=== Extrait du texte ===

La vie s'effluve

Publié le par la freniere

Le temps qui passe fait un horrible bruit. Les lendemains ne chantent pas, ils crient comme une bête à l'abattoir, une poulie qui grince, un coq de basse-cour à la gorge enrouée. Ouragans, tsunamis, tempêtes, tremblements de terre, la météo est de moins en moins à court de catastrophes. Des poches de pleurs pendent aux arbres tuméfiés, à leurs branches arthritiques. Les boulangers empoisonnent le pain et Monsato nourrit les hôpitaux. Bientôt les femmes gravides accoucheront de morts-vivants. Incapables de refréner notre insatiable soif de pouvoir, nous crèverons sur une montagne de rebuts. Sur une planète entière transformée en décharge, la mer n'est déjà plus qu'un égout collecteur. La vie grossit comme une tumeur dans la chair du monde, un virus, un cancer provoqué par les hommes. J'ai parfois honte de succomber à la comédie humaine, de me soumettre à la critique et aux regards des autres. Il faut mettre les points sur les poings et les jambes en Y. J'écris par plaisir, tout simplement, pour ne pas que la page du jour reste bréhaigne des mots que j'aime tant. Je me répète, je le sais. L'écriture est comme la musique, elle revient constamment sur ses thèmes. Elle brode et improvise avec l'alphabet. Le monde entier repose sur une poignée de lettres. Un stylo bouge dans ma main comme la branche de coudrier dont se sert un sourcier. Le crayon parfois s'avère une baguette magique.

===

Votre objectif:
Pour chacune des affirmations suivantes, indiquez par oui ou par non si elle concorde avec l'extrait ci-dessus, puis citez à l'identique les mots de l'extrait qui tranchent. (a) Dans l'extrait, le « je » dit écrire par obligation. (b) L'écriture y est comparée à la musique. (c) La mer y est décrite comme un égout collecteur.

=== Données sources ===

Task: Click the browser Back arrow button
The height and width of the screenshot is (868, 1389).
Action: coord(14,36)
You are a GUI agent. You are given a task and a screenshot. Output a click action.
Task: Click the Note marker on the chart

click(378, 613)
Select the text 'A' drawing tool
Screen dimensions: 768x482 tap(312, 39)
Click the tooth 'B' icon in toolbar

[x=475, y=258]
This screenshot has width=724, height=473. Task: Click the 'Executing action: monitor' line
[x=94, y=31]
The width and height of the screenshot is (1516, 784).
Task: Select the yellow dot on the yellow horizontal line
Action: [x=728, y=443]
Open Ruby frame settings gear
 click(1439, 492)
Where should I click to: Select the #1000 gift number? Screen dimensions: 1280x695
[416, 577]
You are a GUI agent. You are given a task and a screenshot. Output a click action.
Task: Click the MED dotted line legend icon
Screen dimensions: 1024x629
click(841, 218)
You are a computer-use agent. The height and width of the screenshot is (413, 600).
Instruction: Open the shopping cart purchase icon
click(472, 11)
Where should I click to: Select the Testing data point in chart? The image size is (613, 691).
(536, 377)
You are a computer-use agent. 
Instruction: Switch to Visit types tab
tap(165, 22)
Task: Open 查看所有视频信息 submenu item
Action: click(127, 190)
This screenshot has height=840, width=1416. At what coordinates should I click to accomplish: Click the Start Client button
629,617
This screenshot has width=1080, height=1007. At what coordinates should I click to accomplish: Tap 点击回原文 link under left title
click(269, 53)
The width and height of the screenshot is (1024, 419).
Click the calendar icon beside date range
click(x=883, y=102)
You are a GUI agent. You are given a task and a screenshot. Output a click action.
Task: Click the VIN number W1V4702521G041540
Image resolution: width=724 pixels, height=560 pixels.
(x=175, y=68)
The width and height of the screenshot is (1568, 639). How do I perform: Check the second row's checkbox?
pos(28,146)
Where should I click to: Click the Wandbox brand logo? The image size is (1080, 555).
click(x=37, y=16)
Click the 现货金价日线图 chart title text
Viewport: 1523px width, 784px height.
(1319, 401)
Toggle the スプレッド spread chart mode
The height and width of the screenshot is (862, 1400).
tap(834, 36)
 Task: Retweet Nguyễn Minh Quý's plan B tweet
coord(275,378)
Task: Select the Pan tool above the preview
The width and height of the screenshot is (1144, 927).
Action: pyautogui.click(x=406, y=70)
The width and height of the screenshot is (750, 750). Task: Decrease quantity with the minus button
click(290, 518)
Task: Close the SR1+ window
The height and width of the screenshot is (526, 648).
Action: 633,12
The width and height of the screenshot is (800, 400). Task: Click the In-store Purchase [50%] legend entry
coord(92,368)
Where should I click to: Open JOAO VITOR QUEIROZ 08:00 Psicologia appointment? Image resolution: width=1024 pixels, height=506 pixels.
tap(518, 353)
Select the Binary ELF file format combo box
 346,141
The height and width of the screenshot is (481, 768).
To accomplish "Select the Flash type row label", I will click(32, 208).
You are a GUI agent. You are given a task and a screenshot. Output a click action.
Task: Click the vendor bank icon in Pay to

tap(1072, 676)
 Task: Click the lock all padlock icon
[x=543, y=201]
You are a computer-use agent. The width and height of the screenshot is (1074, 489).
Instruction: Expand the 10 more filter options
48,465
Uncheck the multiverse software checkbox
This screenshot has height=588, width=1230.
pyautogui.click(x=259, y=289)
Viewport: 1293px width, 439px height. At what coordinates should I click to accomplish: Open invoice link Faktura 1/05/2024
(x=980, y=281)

===

Tâche accomplie:
(a) Non : « J'écris par plaisir, tout simplement ».
(b) Oui : « L'écriture est comme la musique, elle revient constamment sur ses thèmes. »
(c) Oui : « la mer n'est déjà plus qu'un égout collecteur ».